— Extrait du document —

^^^^

Du bon usage de l’autorité

Education Le rêve de nombre de parents? Se faire obéir des enfants sans élever la voix ni se répéter comme un perroquet. L’autorité, tout un programme!
(tiré du magazine Coopération No 51)


Il m’oblige à élever la voix
Crier n'est pas une bonne idée: c'est souvent l'aveu d'une impuissance parentale. De plus, cela risque de devenir un mode de fonctionnement familial, pénible pour la quiétude du logis, que l'enfant reproduira plus tard. Pour être écouté, il suffit parfois d'introduire une rupture dans le ton. Le hausser un peu ou parler plus fermement en se rapprochant de l'enfant, en le regardant dans les yeux et en lui touchant l'épaule.
Il n’a pas obéi
Ne pas hésiter à marquer votre mécontentement. «Ta conduite me déçoit.» Un peu de culpabilité ne nuit pas et permet à l’enfant d’intégrer l’effet négatif de sa désobéissance. Et puis punir, raisonnablement. «Plus de télé jusqu’à Noël» est dur à tenir. Si on manque d’idées sur le moment, on peut différer: «Ce que tu as fait mérite une punition, nous allons y réfléchir avec ton père.» La meilleure des punitions reste la réparation: nettoyer ce qu’on a sali, ranger, demander pardon…
On dirait qu’il n’entend pas
On a plus de chances que l’enfant obéisse en lui disant ce qu’il a à faire de manière positive. «Marche doucement, le sol est glissant» est plus acceptable que «ne cours pas, tu vas tomber». Ne pas multiplier les consignes: l’enfant a le sentiment de se trouver devant un mur de «non», ce qui est décourageant. Etre précis avec ce qu’on demande. Plutôt qu’un vague «sois sage chez mamie», expliquer que «grand-maman supportant mal le bruit, il ne faut pas courir chez elle».
Il faut tout lui répéter
L’une des règles d’or de l’éducation est de ne pas être pressé. Prendre le temps d’expliquer. «Je comprends que tu sois déçu, mais en mangeant des bonbons tu donnes de mauvaises habitudes à ton corps.» Parfois, montrer qu’on sait céder aussi. «Tu ne veux pas ranger tes jouets? Alors quand penses-tu le faire?» L’enfant a l’impression qu’il peut décider de sa vie et ça le réjouit. Vérifier qu’il fait ce qu’il a dit. Cette façon de le rendre acteur de sa vie peut débloquer le rapport de force parent/enfant.

^^^^

— Enregistrements fournis —

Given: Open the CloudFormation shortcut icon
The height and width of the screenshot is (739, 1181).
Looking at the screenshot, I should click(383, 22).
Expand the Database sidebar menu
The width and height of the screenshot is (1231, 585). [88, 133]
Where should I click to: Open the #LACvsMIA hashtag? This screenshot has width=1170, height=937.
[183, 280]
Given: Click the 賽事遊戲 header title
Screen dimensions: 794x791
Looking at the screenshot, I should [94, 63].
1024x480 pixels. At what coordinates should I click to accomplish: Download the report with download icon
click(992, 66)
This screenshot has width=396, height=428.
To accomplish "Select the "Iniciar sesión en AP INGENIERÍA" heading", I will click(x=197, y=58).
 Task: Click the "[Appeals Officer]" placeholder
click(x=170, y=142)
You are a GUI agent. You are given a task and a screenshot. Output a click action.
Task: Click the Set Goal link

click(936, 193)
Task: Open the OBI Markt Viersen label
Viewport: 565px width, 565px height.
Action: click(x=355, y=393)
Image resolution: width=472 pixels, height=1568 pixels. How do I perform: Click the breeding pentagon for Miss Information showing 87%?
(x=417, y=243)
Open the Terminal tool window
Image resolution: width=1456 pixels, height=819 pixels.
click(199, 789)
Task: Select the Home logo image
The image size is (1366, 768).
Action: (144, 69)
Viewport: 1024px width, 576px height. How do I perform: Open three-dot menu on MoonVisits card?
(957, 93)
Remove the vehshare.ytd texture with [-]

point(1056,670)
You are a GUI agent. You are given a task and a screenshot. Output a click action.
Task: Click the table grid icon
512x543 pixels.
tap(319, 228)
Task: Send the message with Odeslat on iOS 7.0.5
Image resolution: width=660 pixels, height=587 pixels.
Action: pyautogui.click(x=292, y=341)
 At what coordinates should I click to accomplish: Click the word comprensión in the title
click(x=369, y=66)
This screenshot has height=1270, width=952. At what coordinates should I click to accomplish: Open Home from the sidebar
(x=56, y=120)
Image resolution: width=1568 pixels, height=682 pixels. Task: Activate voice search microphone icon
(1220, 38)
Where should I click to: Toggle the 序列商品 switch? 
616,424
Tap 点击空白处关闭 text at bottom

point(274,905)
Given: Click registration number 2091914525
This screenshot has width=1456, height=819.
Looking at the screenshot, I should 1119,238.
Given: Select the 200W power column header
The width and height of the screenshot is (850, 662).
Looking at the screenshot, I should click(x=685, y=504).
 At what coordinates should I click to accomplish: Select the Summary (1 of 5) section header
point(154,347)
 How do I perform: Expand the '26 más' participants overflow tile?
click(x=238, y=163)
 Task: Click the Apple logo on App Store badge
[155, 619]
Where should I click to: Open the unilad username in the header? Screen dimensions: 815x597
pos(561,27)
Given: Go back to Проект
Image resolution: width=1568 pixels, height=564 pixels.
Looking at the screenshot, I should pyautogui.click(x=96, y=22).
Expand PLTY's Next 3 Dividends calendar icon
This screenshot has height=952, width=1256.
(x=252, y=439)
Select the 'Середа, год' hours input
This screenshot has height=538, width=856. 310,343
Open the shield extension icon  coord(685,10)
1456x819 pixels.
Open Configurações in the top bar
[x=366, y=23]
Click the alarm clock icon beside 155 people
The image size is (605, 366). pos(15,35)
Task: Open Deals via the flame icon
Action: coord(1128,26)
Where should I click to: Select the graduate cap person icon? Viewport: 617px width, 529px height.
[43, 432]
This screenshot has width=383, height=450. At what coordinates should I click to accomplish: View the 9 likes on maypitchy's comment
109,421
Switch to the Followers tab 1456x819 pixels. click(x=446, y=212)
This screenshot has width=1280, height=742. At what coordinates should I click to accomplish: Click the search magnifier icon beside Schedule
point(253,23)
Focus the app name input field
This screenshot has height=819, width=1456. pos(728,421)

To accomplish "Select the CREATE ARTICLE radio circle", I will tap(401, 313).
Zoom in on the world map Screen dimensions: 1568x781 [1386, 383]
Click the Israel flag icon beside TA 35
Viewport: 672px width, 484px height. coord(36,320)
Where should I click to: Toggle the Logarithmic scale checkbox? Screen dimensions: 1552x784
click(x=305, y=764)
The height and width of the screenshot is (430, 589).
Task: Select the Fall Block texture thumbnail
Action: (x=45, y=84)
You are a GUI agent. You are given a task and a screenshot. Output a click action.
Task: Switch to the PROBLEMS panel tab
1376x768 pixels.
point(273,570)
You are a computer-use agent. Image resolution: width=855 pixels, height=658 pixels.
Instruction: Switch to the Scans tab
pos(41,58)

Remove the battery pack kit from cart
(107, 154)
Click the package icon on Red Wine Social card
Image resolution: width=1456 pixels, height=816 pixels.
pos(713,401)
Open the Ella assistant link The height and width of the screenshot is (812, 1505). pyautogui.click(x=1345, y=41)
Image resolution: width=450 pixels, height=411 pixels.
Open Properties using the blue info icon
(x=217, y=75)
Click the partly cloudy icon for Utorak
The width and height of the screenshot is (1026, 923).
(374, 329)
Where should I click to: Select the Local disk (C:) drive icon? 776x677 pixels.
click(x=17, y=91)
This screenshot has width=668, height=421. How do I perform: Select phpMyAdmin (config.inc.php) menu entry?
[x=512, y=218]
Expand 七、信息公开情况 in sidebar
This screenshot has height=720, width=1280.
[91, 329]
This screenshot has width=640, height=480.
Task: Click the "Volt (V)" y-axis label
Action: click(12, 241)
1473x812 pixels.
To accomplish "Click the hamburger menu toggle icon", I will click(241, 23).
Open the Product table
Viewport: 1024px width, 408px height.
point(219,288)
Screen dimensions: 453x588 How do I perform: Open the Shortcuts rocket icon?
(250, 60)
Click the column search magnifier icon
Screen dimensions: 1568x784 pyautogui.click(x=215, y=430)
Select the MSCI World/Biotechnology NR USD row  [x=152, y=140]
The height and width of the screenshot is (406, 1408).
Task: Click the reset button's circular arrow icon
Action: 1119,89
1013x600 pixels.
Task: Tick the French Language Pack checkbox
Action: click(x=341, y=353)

^^^^

— Consigne 1 —
Recopiez le passage du texte sur l'autorité parentale qui va de «Du bon usage» à «lui touchant l'épaule.».
— Consigne 2 —
Réécrivez les enregistrements de la ligne contenant «Image resolution: width=1568 pixels, height=682» à la ligne contenant «pos(561,27)» en remplaçant «Given» par «Instruction» et en laissant tout le reste intact.

— Corrigé 1 —
Du bon usage de l’autorité

Education Le rêve de nombre de parents? Se faire obéir des enfants sans élever la voix ni se répéter comme un perroquet. L’autorité, tout un programme!
(tiré du magazine Coopération No 51)


Il m’oblige à élever la voix
Crier n'est pas une bonne idée: c'est souvent l'aveu d'une impuissance parentale. De plus, cela risque de devenir un mode de fonctionnement familial, pénible pour la quiétude du logis, que l'enfant reproduira plus tard. Pour être écouté, il suffit parfois d'introduire une rupture dans le ton. Le hausser un peu ou parler plus fermement en se rapprochant de l'enfant, en le regardant dans les yeux et en lui touchant l'épaule.

— Corrigé 2 —
Image resolution: width=1568 pixels, height=682 pixels. Task: Activate voice search microphone icon
(1220, 38)
Where should I click to: Toggle the 序列商品 switch? 
616,424
Tap 点击空白处关闭 text at bottom

point(274,905)
Instruction: Click registration number 2091914525
This screenshot has width=1456, height=819.
Looking at the screenshot, I should 1119,238.
Instruction: Select the 200W power column header
The width and height of the screenshot is (850, 662).
Looking at the screenshot, I should click(x=685, y=504).
 At what coordinates should I click to accomplish: Select the Summary (1 of 5) section header
point(154,347)
 How do I perform: Expand the '26 más' participants overflow tile?
click(x=238, y=163)
 Task: Click the Apple logo on App Store badge
[155, 619]
Where should I click to: Open the unilad username in the header? Screen dimensions: 815x597
pos(561,27)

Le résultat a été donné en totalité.